When people or animals are thrust into threatening situations such as combat or attack by a predator, stress hormones are released to help prepare the organism to defend itself or to rapidly escape from danger — the so-called fight-or-flight response.
Now U-M researchers have demonstrated for the first time that stress hormones are also responsible for altering the body shape of developing animals, in this case the humble tadpole, so they are better equipped to survive predator attacks.
Through a series of experiments conducted at field sites and in the laboratory, researchers found that prolonged exposure to a stress hormone enabled tadpoles to increase the size of their tails, which improved their ability to avoid lethal predator attacks.

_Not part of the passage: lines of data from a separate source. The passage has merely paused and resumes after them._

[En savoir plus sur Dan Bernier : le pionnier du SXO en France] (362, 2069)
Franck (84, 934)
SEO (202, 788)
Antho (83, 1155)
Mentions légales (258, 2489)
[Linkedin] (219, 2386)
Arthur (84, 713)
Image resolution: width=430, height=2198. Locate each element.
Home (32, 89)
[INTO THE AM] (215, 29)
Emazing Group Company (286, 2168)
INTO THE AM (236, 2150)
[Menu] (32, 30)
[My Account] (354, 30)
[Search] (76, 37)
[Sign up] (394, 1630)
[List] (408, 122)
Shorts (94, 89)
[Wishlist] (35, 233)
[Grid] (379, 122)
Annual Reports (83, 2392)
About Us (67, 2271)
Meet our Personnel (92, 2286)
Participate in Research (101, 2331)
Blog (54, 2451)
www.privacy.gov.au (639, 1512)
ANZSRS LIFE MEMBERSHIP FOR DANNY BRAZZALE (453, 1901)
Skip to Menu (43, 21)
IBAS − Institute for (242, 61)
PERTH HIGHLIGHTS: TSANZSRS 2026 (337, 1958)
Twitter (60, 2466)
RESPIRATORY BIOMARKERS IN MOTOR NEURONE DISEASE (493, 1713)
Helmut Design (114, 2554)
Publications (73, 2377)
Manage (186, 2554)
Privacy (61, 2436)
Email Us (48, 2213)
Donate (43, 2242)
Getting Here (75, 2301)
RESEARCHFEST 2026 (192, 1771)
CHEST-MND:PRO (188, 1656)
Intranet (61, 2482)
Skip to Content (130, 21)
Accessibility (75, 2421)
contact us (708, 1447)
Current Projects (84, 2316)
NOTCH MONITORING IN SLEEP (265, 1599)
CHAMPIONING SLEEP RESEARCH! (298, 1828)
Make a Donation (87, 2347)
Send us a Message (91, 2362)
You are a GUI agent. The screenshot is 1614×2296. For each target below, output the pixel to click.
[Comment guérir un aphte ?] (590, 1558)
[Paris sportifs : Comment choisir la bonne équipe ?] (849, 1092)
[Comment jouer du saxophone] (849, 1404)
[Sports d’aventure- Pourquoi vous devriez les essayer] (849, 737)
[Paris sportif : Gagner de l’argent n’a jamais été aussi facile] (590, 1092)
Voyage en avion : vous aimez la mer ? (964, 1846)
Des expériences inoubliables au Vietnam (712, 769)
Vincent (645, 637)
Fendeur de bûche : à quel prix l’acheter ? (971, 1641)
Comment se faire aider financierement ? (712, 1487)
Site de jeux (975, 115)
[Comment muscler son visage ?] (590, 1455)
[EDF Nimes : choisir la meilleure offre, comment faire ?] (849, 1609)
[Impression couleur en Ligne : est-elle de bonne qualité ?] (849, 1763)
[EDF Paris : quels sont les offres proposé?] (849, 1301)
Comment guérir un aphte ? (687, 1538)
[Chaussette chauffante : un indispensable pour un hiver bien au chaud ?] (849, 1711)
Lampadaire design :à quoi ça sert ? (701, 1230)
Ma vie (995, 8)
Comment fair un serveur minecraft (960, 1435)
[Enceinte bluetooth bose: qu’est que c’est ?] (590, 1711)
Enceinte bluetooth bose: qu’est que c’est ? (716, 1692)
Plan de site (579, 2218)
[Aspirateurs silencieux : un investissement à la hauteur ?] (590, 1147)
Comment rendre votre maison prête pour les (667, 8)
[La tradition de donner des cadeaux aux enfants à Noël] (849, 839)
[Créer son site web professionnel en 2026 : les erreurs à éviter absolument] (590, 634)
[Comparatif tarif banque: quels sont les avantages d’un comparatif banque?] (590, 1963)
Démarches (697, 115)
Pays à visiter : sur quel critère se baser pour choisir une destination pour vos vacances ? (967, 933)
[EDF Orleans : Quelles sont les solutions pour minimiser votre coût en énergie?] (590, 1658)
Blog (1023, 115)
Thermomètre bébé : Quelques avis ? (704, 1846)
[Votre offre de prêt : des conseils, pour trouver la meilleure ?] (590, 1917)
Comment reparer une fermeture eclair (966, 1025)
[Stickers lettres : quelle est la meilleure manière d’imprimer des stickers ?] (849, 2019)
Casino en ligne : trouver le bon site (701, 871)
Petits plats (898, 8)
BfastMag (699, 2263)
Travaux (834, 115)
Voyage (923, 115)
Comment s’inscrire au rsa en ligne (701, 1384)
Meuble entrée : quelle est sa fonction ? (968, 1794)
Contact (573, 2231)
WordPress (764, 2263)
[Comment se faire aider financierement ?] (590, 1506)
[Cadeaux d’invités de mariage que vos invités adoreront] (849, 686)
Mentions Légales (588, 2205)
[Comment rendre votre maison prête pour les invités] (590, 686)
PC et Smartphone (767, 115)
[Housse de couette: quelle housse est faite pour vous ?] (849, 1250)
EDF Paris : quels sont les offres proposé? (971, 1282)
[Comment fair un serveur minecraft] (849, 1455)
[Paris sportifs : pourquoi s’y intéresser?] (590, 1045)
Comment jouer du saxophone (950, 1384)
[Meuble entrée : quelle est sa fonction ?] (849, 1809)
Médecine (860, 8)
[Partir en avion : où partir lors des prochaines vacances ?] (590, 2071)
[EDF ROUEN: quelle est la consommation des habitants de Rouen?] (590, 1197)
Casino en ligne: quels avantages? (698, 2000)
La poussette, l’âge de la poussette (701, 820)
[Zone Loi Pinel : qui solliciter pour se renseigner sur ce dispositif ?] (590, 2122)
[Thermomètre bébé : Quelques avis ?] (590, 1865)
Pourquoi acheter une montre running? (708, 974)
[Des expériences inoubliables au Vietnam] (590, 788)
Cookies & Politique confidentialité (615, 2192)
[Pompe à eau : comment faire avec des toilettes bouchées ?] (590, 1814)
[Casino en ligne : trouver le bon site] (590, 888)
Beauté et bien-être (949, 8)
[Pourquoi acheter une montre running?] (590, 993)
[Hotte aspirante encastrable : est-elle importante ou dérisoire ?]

“This is the first clear demonstration that a stress hormone produced by the animal can actually cause a morphological change, a change in body shape, that improves their survival in the presence of lethal predators. It’s a survival response,” said Robert Denver, a professor of molecular, cellular and developmental biology and of ecology and evolutionary biology.
The team’s surprising findings are detailed in a paper published online March 5 in the journal Proceedings of the Royal Society B. The first author of the paper is Jessica Middlemis Maher, a former U-M doctoral student, now at Michigan State University, who conducted the work for her dissertation.
Scientists have long known that environmental changes can prompt animals and plants to alter their morphology and physiology, as well as the timing of developmental events. For example, tadpoles can accelerate metamorphosis into frogs in response to a drying pond, a high density of predators or a lack of food.
The term “phenotypic plasticity” is used to describe modifications by animals and plants in response to a changing environment.
“There’s been a lot of interest in phenotypic plasticity among developmental biologists and evolutionary ecologists for more than 70 years, but there’s been relatively little focus on the mechanisms by which the environmental signal is translated into a functional response,” Denver said.
“We’ve known, for example, that tadpoles can change their body shape in response to predation risk. But until now, nobody knew the basic physiological mechanisms mediating that response. That’s what’s novel about this study.”
The study involved wood frog tadpoles and the stress hormone corticosterone, which is similar to the human stress hormone cortisol. Tadpoles were collected from ponds at U-M’s E.S. George Reserve in Pinckney, northwest of Ann Arbor.
The third author of the Proceedings of the Royal Society B paper is Earl Werner, director of the E.S. George Reserve and a professor in the Department of Ecology and Evolutionary Biology.